Expert Cyber Risk Management Engineer

Expert Cyber Risk Management Engineer

Oakland, CA Only Locals

The Expert Cyber Risk Management Engineer assesses enterprise information
security solutions and services, including authentication and authorization,
public key infrastructure, data loss prevention, third-party risk management,
and security event analytics. This role requires proactive research and
analysis of complex, enterprise-scale cybersecurity challenges. In addition
to evaluating processes and technologies, the engineer advises on the
development and maintenance of security systems.

Responsibilities

• Develop processes, maintain

internal frameworks, create documentation templates, and implement
tooling to support and mature assurance service delivery.

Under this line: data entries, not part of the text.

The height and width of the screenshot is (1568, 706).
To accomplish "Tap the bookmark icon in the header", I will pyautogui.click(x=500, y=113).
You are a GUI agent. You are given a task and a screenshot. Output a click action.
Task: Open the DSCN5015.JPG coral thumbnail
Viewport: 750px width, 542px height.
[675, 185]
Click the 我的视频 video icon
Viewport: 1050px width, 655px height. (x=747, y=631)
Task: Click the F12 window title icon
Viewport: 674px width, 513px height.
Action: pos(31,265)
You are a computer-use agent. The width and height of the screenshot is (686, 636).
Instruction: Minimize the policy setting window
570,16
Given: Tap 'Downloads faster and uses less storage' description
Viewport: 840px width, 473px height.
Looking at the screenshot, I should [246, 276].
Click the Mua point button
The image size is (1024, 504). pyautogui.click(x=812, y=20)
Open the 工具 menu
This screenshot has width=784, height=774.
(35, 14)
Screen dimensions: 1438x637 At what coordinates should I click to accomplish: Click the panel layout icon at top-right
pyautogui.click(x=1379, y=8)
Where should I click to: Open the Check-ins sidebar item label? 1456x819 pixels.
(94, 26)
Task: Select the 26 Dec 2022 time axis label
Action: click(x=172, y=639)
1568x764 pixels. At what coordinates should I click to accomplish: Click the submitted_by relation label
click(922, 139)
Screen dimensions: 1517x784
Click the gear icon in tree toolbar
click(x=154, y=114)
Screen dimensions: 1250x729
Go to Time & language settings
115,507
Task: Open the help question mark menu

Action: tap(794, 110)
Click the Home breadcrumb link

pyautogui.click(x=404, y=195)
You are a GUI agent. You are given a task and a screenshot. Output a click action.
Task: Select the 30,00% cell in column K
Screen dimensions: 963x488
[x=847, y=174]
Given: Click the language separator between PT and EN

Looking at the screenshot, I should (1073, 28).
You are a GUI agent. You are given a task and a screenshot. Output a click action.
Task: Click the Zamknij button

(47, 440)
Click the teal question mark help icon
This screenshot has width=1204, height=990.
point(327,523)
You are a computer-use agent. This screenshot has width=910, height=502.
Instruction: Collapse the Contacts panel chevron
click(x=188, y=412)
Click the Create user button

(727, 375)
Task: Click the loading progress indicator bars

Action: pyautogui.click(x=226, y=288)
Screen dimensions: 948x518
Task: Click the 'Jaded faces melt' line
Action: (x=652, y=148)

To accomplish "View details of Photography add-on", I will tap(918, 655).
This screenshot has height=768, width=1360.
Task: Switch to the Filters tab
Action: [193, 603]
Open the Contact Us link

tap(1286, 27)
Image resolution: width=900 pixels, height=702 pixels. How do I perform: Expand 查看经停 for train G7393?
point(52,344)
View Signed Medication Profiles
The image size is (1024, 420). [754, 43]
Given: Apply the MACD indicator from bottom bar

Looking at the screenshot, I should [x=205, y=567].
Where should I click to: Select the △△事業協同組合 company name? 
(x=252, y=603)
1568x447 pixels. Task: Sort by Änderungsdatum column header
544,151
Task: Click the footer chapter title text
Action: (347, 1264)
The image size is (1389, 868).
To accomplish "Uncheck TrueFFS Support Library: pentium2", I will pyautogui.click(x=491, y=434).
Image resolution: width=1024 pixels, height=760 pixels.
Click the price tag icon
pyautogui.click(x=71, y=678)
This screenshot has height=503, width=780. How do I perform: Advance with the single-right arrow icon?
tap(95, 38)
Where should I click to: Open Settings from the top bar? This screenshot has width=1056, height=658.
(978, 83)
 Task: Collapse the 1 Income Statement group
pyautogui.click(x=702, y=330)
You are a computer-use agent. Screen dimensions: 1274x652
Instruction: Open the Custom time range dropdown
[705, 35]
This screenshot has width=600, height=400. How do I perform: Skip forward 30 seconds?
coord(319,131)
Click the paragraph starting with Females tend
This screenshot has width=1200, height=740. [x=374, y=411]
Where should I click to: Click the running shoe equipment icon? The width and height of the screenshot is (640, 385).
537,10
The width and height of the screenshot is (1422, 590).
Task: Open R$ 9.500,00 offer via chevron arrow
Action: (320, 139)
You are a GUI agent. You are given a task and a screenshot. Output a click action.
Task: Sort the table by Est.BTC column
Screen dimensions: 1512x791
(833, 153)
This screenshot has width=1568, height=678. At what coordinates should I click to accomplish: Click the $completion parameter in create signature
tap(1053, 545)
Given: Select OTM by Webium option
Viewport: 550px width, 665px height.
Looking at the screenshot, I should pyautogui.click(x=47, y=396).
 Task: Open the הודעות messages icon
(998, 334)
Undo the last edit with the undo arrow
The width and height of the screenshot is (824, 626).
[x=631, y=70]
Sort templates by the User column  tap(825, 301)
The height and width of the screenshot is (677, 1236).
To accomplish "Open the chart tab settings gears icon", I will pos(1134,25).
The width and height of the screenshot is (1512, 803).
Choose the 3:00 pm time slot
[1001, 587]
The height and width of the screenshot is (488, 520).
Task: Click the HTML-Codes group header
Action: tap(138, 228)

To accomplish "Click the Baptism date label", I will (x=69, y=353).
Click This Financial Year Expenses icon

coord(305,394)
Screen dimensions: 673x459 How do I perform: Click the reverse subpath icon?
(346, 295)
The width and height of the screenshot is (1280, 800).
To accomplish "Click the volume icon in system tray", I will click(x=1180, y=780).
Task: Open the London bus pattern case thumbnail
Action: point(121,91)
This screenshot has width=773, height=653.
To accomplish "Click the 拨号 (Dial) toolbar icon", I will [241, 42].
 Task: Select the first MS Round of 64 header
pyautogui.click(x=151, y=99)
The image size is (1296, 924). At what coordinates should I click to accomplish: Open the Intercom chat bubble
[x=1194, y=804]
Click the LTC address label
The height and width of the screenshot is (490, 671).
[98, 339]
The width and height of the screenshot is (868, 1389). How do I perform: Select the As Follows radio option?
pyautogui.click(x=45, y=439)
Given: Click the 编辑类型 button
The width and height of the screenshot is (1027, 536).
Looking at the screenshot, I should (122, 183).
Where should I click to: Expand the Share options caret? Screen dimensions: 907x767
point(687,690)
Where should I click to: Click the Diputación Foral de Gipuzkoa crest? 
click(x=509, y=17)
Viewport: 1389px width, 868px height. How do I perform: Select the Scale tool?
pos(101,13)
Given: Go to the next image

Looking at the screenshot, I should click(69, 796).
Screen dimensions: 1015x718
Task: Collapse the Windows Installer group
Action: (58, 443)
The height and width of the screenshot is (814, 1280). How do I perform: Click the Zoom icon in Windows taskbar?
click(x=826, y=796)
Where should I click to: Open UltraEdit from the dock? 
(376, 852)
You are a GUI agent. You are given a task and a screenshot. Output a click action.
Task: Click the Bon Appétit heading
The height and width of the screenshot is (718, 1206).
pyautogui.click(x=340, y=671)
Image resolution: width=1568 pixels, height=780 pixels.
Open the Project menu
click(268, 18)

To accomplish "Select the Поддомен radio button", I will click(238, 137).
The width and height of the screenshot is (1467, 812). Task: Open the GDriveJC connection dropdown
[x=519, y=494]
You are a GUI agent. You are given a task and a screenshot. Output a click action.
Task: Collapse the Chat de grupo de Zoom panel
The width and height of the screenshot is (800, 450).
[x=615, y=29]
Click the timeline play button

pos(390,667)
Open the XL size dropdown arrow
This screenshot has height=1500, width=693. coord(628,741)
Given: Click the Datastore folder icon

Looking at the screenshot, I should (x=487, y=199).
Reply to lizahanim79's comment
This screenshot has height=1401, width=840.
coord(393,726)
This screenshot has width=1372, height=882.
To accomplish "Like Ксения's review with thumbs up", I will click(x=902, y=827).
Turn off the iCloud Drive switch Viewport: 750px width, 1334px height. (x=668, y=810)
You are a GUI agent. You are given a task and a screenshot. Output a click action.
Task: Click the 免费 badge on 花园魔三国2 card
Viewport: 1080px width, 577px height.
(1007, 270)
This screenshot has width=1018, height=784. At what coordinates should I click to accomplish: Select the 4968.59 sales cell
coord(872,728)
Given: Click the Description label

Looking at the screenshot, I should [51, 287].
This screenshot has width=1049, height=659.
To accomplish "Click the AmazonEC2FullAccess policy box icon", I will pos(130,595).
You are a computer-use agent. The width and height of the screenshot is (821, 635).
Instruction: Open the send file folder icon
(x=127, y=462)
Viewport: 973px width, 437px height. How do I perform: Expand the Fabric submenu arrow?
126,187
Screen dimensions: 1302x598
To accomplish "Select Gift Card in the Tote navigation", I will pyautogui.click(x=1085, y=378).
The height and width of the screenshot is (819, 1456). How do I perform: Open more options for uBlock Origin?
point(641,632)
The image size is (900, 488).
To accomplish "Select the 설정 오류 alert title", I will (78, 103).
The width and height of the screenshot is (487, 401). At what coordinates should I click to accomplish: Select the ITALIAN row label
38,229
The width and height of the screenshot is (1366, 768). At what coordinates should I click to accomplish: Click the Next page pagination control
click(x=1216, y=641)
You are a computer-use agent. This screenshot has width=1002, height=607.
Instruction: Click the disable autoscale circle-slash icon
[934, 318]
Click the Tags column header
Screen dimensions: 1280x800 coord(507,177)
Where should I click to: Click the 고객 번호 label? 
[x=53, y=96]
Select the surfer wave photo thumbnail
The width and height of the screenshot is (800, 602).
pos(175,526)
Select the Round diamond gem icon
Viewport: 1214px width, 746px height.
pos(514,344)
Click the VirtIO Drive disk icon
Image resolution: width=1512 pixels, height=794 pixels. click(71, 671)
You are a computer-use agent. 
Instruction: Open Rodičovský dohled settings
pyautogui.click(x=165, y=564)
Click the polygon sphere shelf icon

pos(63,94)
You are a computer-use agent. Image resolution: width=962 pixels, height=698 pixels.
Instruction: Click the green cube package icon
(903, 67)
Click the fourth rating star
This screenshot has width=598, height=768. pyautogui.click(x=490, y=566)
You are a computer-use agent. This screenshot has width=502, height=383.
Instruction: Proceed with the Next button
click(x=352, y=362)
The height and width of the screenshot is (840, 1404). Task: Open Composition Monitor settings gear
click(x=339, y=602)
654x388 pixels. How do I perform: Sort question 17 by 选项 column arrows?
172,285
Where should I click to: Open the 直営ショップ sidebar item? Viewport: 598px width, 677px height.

• Collaborate with security

specialists, enterprise architects, and other technical leaders to
ensure security solutions sufficiently mitigate risks and align with
business objectives and regulatory requirements.

• Analyze risk exposure and

consult on the design of cyber risk management capabilities where
improvements are needed.

• Assess the effectiveness of

cybersecurity capabilities, provide guidance on managing risks
associated with ineffective controls, and influence decision-making by
educating stakeholders.

• Track and report issue

status, ensuring timely resolution of identified risks.

• Communicate cybersecurity

risks and solutions to technical and non-technical audiences across all
levels of management.

• Advise on enterprise-level

decisions by presenting insights to senior leadership, including
technology executives and governance bodies.

• Collaborate with legal,

compliance, and audit teams to ensure alignment with regulatory
expectations and contractual obligations.

• Maintain ongoing

communication with leadership regarding developments in assigned areas
and contribute to special projects as needed.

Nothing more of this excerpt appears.